More than a third of my browser window is taken up with ... nothing!One of the great features of HTML (and the browsers that render it) is its adaptability. View it with a browser, whether it be Lynx, Links, Firefox, Konqueror, Epiphany, Safari, Opera, or even Internet Explorer, and the lines adjust themselves to your browser's window. (My comments apply to visual media, and, from here on, specifically to graphical Web browsers.) Change the size of the window, and the lines reformat themselves to fit the new size. Expand the window or contract it, and, within reason, the page will adjust itself to fit. Zoom in on the text, or specify a different default size for text in your browser — all is automatically and appropriately adjusted.
For me, this is great. My monitor is set at a higher resolution than most (1280 x 960 pixels), so I need a larger font size. I sit further back from the monitor than most people do, so I want the text even larger. I need new glasses, so a little larger still, please. That's my default setting. At the end of a long day, when my eyes are tired or itching from allergies, I crank the size up even more.
Unlike other file formats, such as PDF, HTML documents will fill the screen (with ample margins, if the design is good), but not exceed its width. If I zoom in a PDF document, to make the text large enough to read, the lines are often too wide for my screen. That's why I love HTML; it works no matter what my preferences are!
So why, in Sir TB-L's name, do I see so many pages on the World-Wide Web looking like this:
How do I hate thee? Let me count the ways!
First, let me say that I'm really not picking on the BBC site; there are many, many worse pages on the Web. This one just happened to be in front of me when I was formulating this article in my mind, and it turned out to be a good example, not only of the problems, but also of how easy it is to fix them.
The first problem with the page is the big empty space down the right-hand side. More than a third of my browser window is taken up with ... nothing! If left to its own devices, HTML will fill the width of the page. Here, everything has been forced into an 800-pixel-wide column. Not only does it look amateurish in my browser, it will be too wide for those with very low resolution screens or small browser windows. Only the graduated bar across the top escaped the so-called designer's notice and behaves as it should.
The links across the top should be in a single line. Here, at least, they wrap gracefully. On many pages, they would be half obscured because their height would be immutable at the minuscule default size.
Finally, the text in the left-hand column overflows its bounds and overwrites some of the body of the article. This is one of the most common problems with badly written stylesheets, and on many pages (on other sites, not the Beeb's), entire blocks of text are superimposed over each other.
That actually wasn't so bad was it? What bugs me the most is that all of it is so unnecessary. It takes more work to screw up the page than it does to make it work properly.
What did the page contain that messed it up? To find out, I turned off the stylesheet, to let my browser to render the HTML by itself.

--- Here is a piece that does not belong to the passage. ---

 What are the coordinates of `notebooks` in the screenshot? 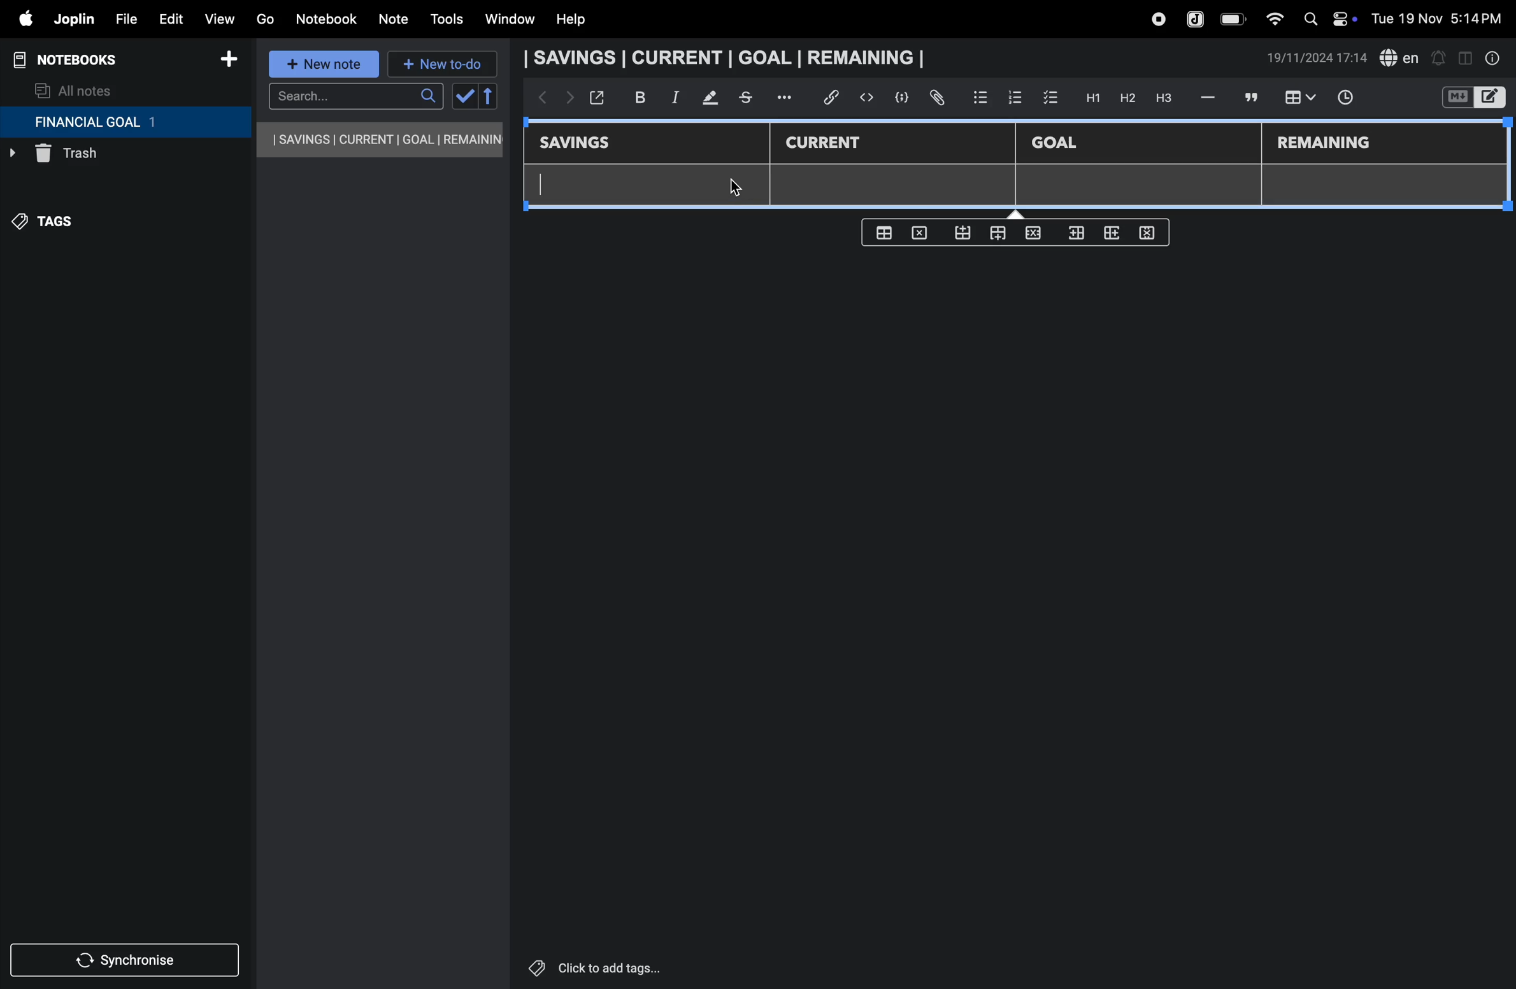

Leave Off the Agony in Stylesheets
Well, look at that! Without the stylesheet, the problems have all gone away. The layout is done with tables, which, though deprecated for that purpose, are still the simplest way to create a fluid three-column layout.
By applying a few styles to this page, you could have a good looking page in no time. That's a bit of an exaggeration, considering that the stylesheets for the page are longer than the HTML file. I don't know how much of it is necessary. I downloaded the HTML file and the style sheets and set to work.
I spent about 15 minutes going through the 700+ lines in the stylesheets, and came up with this:
Why, why, why, oh styler?
This version needs some tweaking, but it is almost certainly much closer to what the designer intended. It will work with any window size (though if the window is very small there could be problems).
What's the difference between this version and the original? The only changes I made were to remove fixed-width specifications. Where they were on their own lines, I commented them out. For example:
/* width:131px;*/ /* width:424px; */ /* width:136px; */ /* width:760px; */ /* width:625px; */ /* width:760px; */When the rule was on the same line as other style specifications, I deleted it:
.f{margin-left:131px;width:629px;margin-bottom:10px;font-size:13px;}became
.f{margin-left:131px;margin-bottom:10px;font-size:13px;}There are other changes I would make if it were my page, but that's all it took to fix the problems.